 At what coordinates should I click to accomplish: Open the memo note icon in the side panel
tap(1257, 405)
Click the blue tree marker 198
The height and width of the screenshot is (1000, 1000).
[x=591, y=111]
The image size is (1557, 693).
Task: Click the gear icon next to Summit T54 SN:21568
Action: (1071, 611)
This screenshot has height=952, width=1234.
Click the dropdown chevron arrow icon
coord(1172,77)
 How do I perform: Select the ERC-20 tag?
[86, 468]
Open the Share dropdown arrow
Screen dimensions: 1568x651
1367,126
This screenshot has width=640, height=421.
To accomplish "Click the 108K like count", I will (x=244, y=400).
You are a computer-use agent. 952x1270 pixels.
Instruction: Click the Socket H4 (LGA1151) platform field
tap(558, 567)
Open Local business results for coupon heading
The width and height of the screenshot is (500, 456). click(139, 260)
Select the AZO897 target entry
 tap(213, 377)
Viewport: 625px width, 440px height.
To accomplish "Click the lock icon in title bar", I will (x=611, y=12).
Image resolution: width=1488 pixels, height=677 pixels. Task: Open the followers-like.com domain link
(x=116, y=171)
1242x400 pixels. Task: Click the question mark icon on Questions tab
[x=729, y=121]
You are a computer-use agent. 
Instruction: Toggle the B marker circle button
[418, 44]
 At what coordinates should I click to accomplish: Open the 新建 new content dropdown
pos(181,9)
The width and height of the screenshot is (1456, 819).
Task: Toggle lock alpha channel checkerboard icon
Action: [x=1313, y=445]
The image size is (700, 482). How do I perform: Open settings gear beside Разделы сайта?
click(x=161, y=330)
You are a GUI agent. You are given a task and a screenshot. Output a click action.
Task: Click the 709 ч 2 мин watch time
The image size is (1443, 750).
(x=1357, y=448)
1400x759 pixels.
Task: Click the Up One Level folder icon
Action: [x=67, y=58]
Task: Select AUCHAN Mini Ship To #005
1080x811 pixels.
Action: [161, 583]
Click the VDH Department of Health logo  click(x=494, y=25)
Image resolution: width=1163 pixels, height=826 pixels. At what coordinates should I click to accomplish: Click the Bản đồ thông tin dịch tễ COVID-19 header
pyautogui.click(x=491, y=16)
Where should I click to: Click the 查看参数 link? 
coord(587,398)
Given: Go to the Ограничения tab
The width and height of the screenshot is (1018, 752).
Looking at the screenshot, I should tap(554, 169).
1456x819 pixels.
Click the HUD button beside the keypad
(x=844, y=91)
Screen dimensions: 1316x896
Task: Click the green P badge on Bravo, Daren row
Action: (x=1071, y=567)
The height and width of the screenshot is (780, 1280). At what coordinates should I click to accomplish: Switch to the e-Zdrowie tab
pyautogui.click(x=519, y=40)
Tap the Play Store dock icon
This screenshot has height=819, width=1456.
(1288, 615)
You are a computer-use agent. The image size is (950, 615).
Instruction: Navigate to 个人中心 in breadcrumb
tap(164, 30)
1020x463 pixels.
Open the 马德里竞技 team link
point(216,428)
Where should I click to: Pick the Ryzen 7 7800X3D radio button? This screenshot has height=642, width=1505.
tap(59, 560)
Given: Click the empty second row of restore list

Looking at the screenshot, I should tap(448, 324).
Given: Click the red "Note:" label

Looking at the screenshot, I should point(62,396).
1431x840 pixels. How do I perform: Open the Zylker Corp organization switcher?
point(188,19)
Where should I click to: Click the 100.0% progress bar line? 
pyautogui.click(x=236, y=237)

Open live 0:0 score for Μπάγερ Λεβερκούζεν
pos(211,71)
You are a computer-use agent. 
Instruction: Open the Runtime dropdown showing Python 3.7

....

Work to be completed: Reproduce every row above, swapping each occurrence of "computer-use agent" for "desktop automation agent" and leaving everything else unchanged.

Solution below:
 At what coordinates should I click to accomplish: Open the memo note icon in the side panel
tap(1257, 405)
Click the blue tree marker 198
The height and width of the screenshot is (1000, 1000).
[x=591, y=111]
The image size is (1557, 693).
Task: Click the gear icon next to Summit T54 SN:21568
Action: (1071, 611)
This screenshot has height=952, width=1234.
Click the dropdown chevron arrow icon
coord(1172,77)
 How do I perform: Select the ERC-20 tag?
[86, 468]
Open the Share dropdown arrow
Screen dimensions: 1568x651
1367,126
This screenshot has width=640, height=421.
To accomplish "Click the 108K like count", I will (x=244, y=400).
You are a desktop automation agent. 952x1270 pixels.
Instruction: Click the Socket H4 (LGA1151) platform field
tap(558, 567)
Open Local business results for coupon heading
The width and height of the screenshot is (500, 456). click(139, 260)
Select the AZO897 target entry
 tap(213, 377)
Viewport: 625px width, 440px height.
To accomplish "Click the lock icon in title bar", I will (x=611, y=12).
Image resolution: width=1488 pixels, height=677 pixels. Task: Open the followers-like.com domain link
(x=116, y=171)
1242x400 pixels. Task: Click the question mark icon on Questions tab
[x=729, y=121]
You are a desktop automation agent. 
Instruction: Toggle the B marker circle button
[418, 44]
 At what coordinates should I click to accomplish: Open the 新建 new content dropdown
pos(181,9)
The width and height of the screenshot is (1456, 819).
Task: Toggle lock alpha channel checkerboard icon
Action: [x=1313, y=445]
The image size is (700, 482). How do I perform: Open settings gear beside Разделы сайта?
click(x=161, y=330)
You are a GUI agent. You are given a task and a screenshot. Output a click action.
Task: Click the 709 ч 2 мин watch time
The image size is (1443, 750).
(x=1357, y=448)
1400x759 pixels.
Task: Click the Up One Level folder icon
Action: [x=67, y=58]
Task: Select AUCHAN Mini Ship To #005
1080x811 pixels.
Action: [161, 583]
Click the VDH Department of Health logo  click(x=494, y=25)
Image resolution: width=1163 pixels, height=826 pixels. At what coordinates should I click to accomplish: Click the Bản đồ thông tin dịch tễ COVID-19 header
pyautogui.click(x=491, y=16)
Where should I click to: Click the 查看参数 link? 
coord(587,398)
Given: Go to the Ограничения tab
The width and height of the screenshot is (1018, 752).
Looking at the screenshot, I should tap(554, 169).
1456x819 pixels.
Click the HUD button beside the keypad
(x=844, y=91)
Screen dimensions: 1316x896
Task: Click the green P badge on Bravo, Daren row
Action: (x=1071, y=567)
The height and width of the screenshot is (780, 1280). At what coordinates should I click to accomplish: Switch to the e-Zdrowie tab
pyautogui.click(x=519, y=40)
Tap the Play Store dock icon
This screenshot has height=819, width=1456.
(1288, 615)
You are a desktop automation agent. The image size is (950, 615).
Instruction: Navigate to 个人中心 in breadcrumb
tap(164, 30)
1020x463 pixels.
Open the 马德里竞技 team link
point(216,428)
Where should I click to: Pick the Ryzen 7 7800X3D radio button? This screenshot has height=642, width=1505.
tap(59, 560)
Given: Click the empty second row of restore list

Looking at the screenshot, I should tap(448, 324).
Given: Click the red "Note:" label

Looking at the screenshot, I should point(62,396).
1431x840 pixels. How do I perform: Open the Zylker Corp organization switcher?
point(188,19)
Where should I click to: Click the 100.0% progress bar line? 
pyautogui.click(x=236, y=237)

Open live 0:0 score for Μπάγερ Λεβερκούζεν
pos(211,71)
You are a desktop automation agent. 
Instruction: Open the Runtime dropdown showing Python 3.7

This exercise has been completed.